- DATA FOR THE TASK -
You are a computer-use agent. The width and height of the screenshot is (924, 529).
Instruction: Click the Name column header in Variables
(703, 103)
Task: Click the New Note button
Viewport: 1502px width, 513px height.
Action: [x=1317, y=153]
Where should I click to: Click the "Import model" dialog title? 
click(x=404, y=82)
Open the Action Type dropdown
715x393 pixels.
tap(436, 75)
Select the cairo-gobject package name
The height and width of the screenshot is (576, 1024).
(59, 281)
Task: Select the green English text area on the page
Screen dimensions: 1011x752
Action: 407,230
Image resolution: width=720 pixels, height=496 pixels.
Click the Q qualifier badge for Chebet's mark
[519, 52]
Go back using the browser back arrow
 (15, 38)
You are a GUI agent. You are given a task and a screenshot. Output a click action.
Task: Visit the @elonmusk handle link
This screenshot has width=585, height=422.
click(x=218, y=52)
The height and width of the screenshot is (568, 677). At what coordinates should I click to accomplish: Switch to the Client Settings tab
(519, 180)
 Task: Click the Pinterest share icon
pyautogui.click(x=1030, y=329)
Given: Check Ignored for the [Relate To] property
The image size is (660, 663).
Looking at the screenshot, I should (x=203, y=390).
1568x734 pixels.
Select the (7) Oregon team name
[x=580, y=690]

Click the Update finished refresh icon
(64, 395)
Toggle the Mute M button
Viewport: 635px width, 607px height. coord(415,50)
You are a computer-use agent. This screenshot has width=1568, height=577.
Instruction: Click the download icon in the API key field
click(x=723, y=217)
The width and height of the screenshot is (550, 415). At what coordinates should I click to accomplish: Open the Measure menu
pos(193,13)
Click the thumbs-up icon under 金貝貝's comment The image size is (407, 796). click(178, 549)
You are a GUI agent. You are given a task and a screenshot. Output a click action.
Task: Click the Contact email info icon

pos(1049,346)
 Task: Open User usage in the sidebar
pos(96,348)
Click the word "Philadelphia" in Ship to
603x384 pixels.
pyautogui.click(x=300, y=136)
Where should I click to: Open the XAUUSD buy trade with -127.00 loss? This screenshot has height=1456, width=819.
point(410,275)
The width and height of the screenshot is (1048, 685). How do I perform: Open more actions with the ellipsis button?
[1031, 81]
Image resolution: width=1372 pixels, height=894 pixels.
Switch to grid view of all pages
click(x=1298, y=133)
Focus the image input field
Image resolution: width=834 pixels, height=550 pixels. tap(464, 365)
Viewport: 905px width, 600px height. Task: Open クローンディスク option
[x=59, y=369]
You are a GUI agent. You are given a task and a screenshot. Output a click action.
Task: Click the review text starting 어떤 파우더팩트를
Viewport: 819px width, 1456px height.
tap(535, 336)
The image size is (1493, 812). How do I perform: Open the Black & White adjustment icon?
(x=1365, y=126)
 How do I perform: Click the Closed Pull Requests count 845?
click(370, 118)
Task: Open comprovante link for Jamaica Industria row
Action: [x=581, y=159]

- TASK DETAILS -
Among the lines above, find the ones containing "text" and copy them.

- REPLY TO THE TASK -
Task: Select the green English text area on the page
Task: Click the review text starting 어떤 파우더팩트를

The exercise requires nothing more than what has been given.